Comiso: bando depuratore annullato per vizio di forma

Il responsabile unico del procedimento si è accorto della carenza dei requisiti tecnici

Sembrava davvero conclusa la vicenda legata al depuratore di Comiso grazie all’intervento del Prefetto, ma le sorprese ed i colpi di scena non mancano. E’ stata annullata la gara d’appalto per la nuova gestione del servizio di depurazione a Comiso.

L’apertura delle buste era infatti prevista per il 5 maggio. La settimana scorsa era stato proprio il Prefetto Carlo Fanfara a dare un ultimatum all’amministrazione comunale di Comiso, concordando una proroga contrattuale con la Gta, vecchia ditta di gestione, per l’espletamento della gara, di 45 giorni. Ma martedì, prima ancora che venisse aperta l’unica busta pervenuta per la gara, il dirigente del settore ambiente, responsabile del procedimento, si è accorto che nel bando c’era un vizio di forma al punto 8, quello cioè concernente i «requisiti di capacità tecnica».

«Ringrazio il lavoro e l’attenzione del dirigente - ha dichiarato l’assessore all’ambiente Giancarlo Cugnata- perché ha messo in evidenza questo vizio di forma nella richiesta dei requisiti, salvaguardando così la legalità e la legittimità del procedimento ed ha contribuito a rivedere il bando richiedendo maggiori garanzie tecniche».

Se da un lato è stata salvaguardata la legittimità degli atti, dall’altro si apre una pagina ancora più lunga e dispendiosa del previsto.
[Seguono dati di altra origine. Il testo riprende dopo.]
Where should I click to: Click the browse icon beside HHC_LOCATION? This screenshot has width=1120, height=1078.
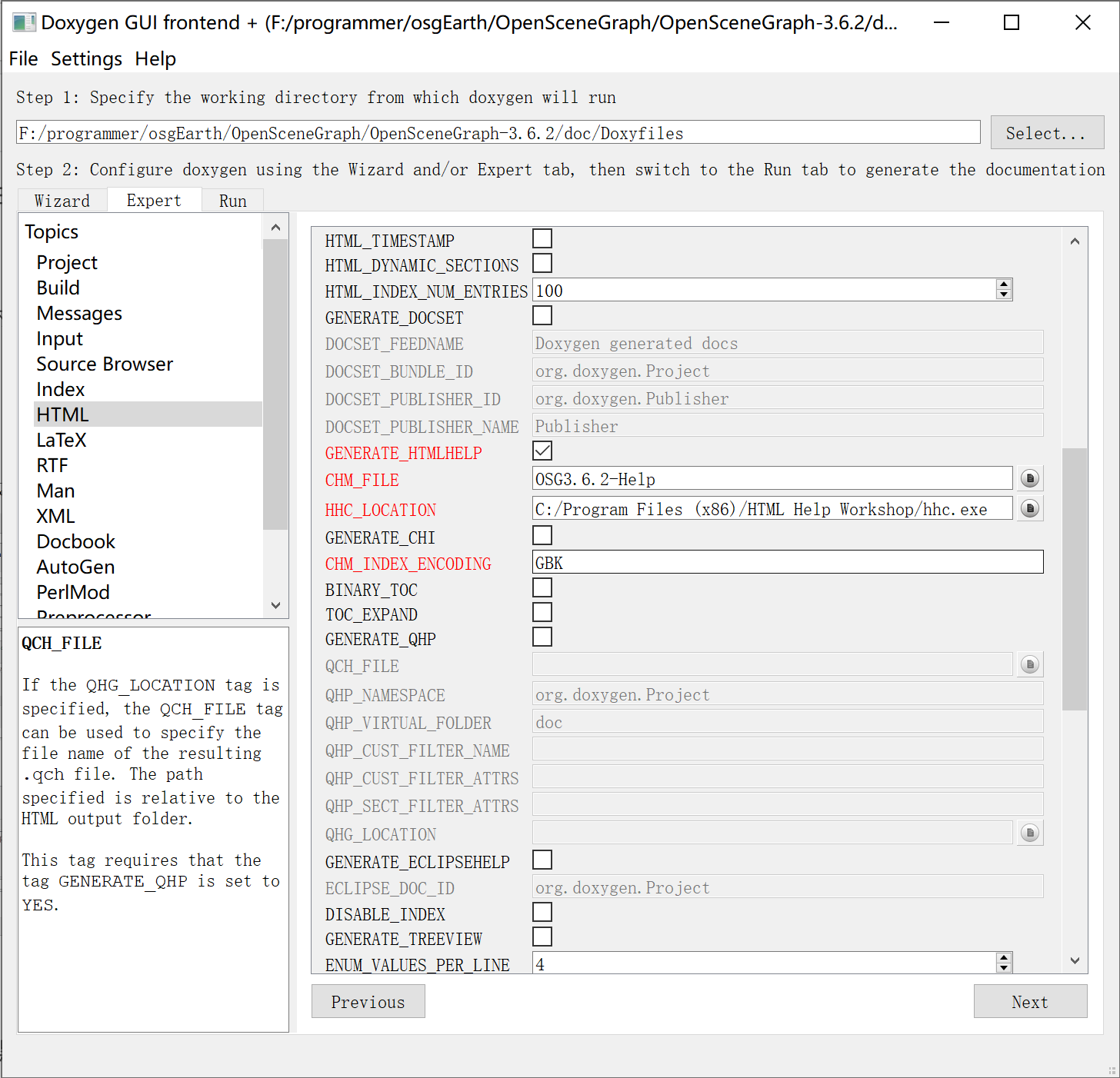[1030, 508]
Infatti, sempre secondo le dichiarazioni di Cugnata, il bando di gara dovrà essere rifatto e ripubblicato, cosa che comporterà una ulteriore spesa non indifferente per le casse dell’ente locale. Si allungheranno i tempi perché il bando una volta riformulato, dovrà andare in pubblicazione per 50 giorni. Non si potrà dunque ottemperare alla richiesta del Prefetto, di concludere tutta la vicenda entro il 18 giugno.

I lavoratori del depuratore che non hanno ancora abbandonato il sentiero di guerra, adesso attendono che l’amministrazione si attivi per formulare ancora un’altra proroga per evitare che il servizio di depurazione venga interrotto.